R.: Como peligro, independientemente del sector, tenemos que fijarnos en los activos que maneja dicho sector, en este caso tanto información sensible como la salud y el estado de bienestar de una sociedad. Como amenazas, cualquiera que le pueda sacar algún tipo de beneficio, desde grupos terroristas para generar caos y daño a un estado a algo más trivial como puede ser conocer el estado de salud de un deportista para realizar apuestas.
P.: ¿Cree que los directivos de la salud son conscientes en España de estos peligros?
R.: En general, creo que no son conscientes. En este sentido, creo que deben ser responsables y tomar medidas.
P.: ¿Cuáles pueden ser las consecuencias de un ataque de ciberseguridad?
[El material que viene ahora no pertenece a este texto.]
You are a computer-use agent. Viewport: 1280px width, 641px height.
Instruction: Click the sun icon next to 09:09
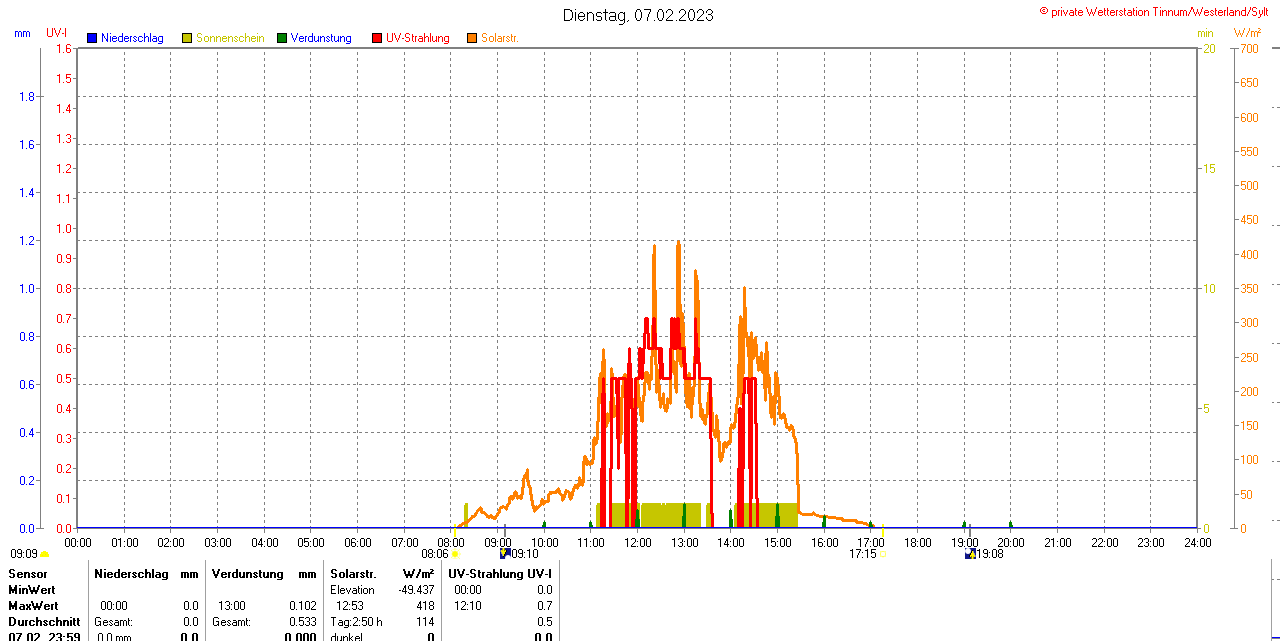click(44, 553)
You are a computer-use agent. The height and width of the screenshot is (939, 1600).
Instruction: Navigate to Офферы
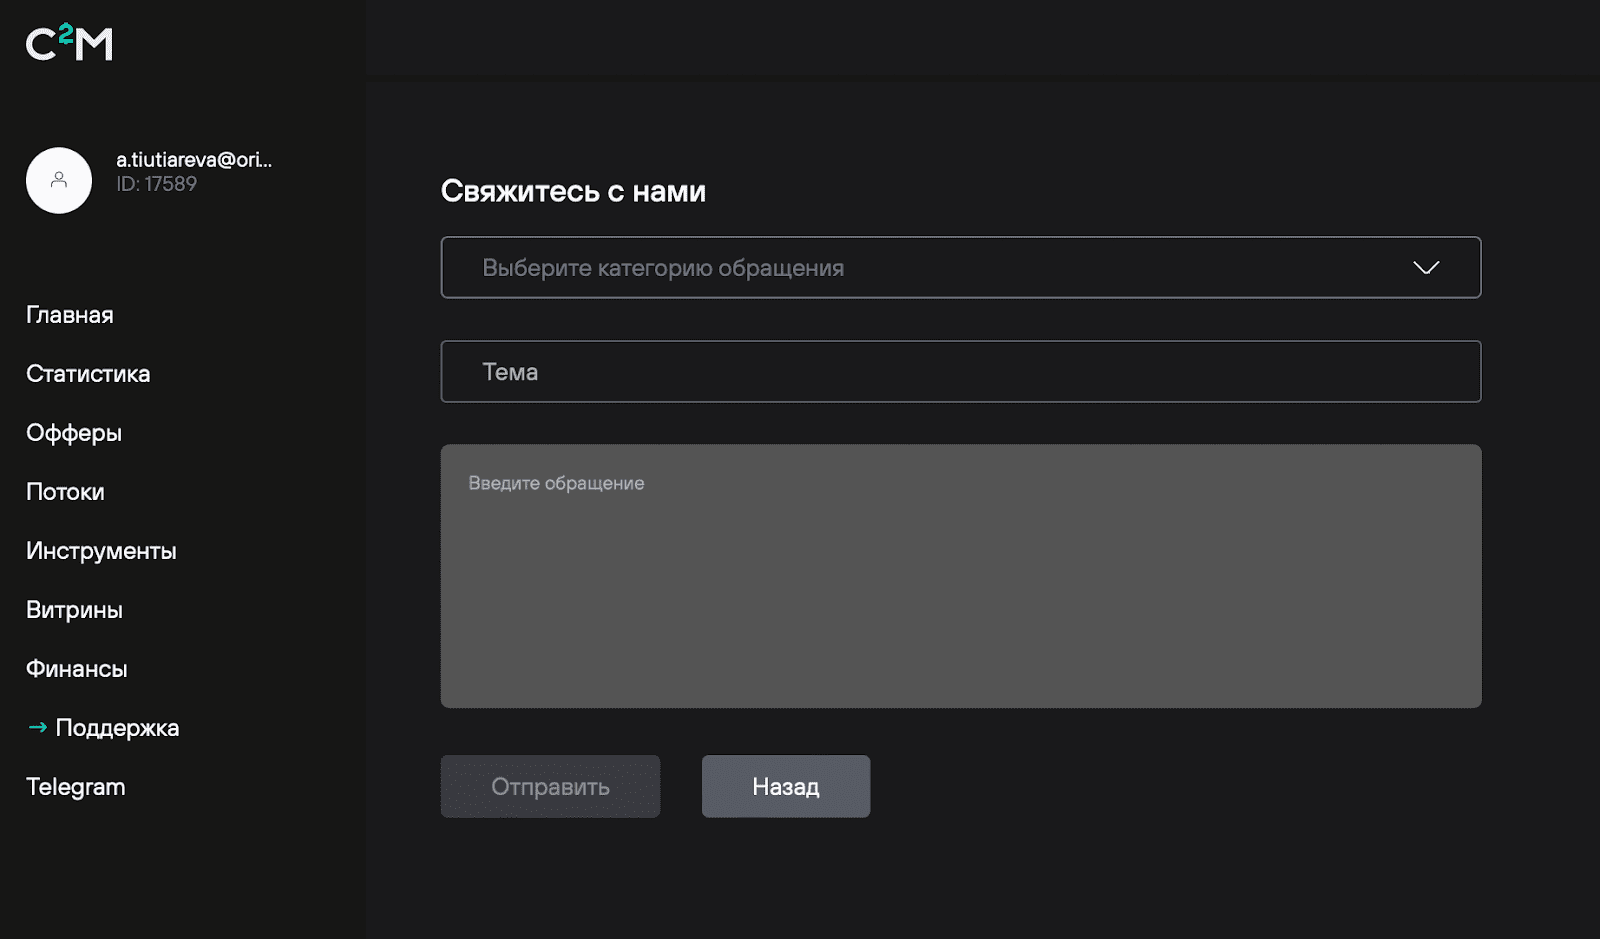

R.: Como indicábamos anteriormente, si cierta información que puede manejar un centro sanitario se hiciese pública, podría dañar la imagen de los implicados o si se realizase un ataque de denegación de servicio sobre algún tipo de dispositivo médico, por ejemplo, un escáner, paralizaría las pruebas que dicho escáner tiene que hacer. Pero ¿qué sucede si el ataque es a todos los escáneres del mismo centro sanitario? Pues que el problema se agrava y podría verse en peligro la salud de algún paciente. Este es el último extremo, por mucho que suene a ciencia ficción, si un marcapasos o una bomba de insulina no han seguido unos estándares de seguridad en su fabricación, el acceso a estos dispositivos por parte de un ciberdelincuente es real y las consecuencias pueden ser funestas.
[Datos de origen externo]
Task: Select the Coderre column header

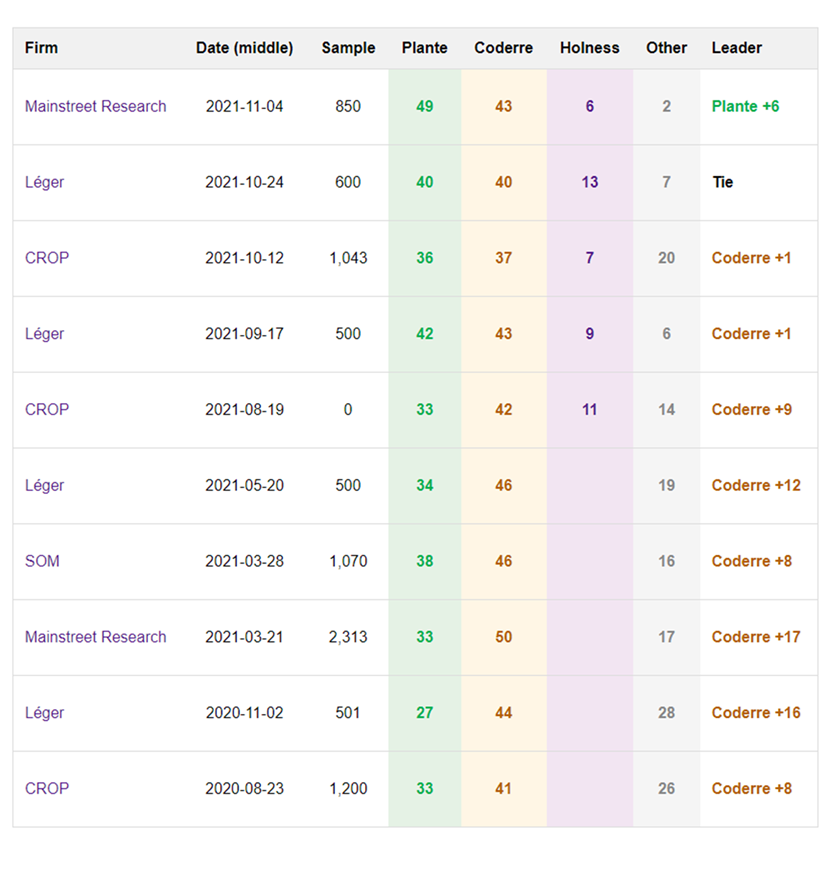Action: pos(503,48)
P.: ¿Qué requiere una organización sanitaria para hacer frente a posibles ataques de este tipo?
R.: La ciberseguridad se parece más de lo que parece a la sanidad. Y es que, igual que se previenen ciertas enfermedades con vacunas, éstas serían la formación y las auditorías cíclicas del estado de la seguridad de los sistemas.
P.: En comparación con otros países, ¿cuál es la situación de las organizaciones sanitarias de nuestro país en casos de ataque de ciberseguridad e iniciativas puestas en marcha para hacer frente a dichos ataques?
R.: En España, actualmente, no hay ningún foro de ciberseguridad específico para el sector sanitario. Se han celebrado algunas sesiones, pero no hay nadie al frente que organice y marque unas pautas de obligado cumplimiento, por lo que, hasta que dichas pautas no se marquen será un sector altamente vulnerable.
P.: ¿Y en nuestro país, si comparamos las organizaciones sanitarias con respecto a organizaciones o empresas de otros sectores?
R.: Hay de todo, e incluso hay mucha diferencia entre el sector público y el privado. Existen sectores más concienciados porque les toca más directamente, por ejemplo, las operadoras de telecomunicación; es un sector privado y un ataque a estas operadoras podría suponer la pérdida de mucho dinero, además de imagen y, por otro lado, hay sectores que no ven el peligro, por ejemplo, el sector agrícola. ¿Qué sucedería si un ciberdelincuente modificase los sensores de temperatura de los almacenes de conservación de los alimentos? Que toda la cosecha se podría perder.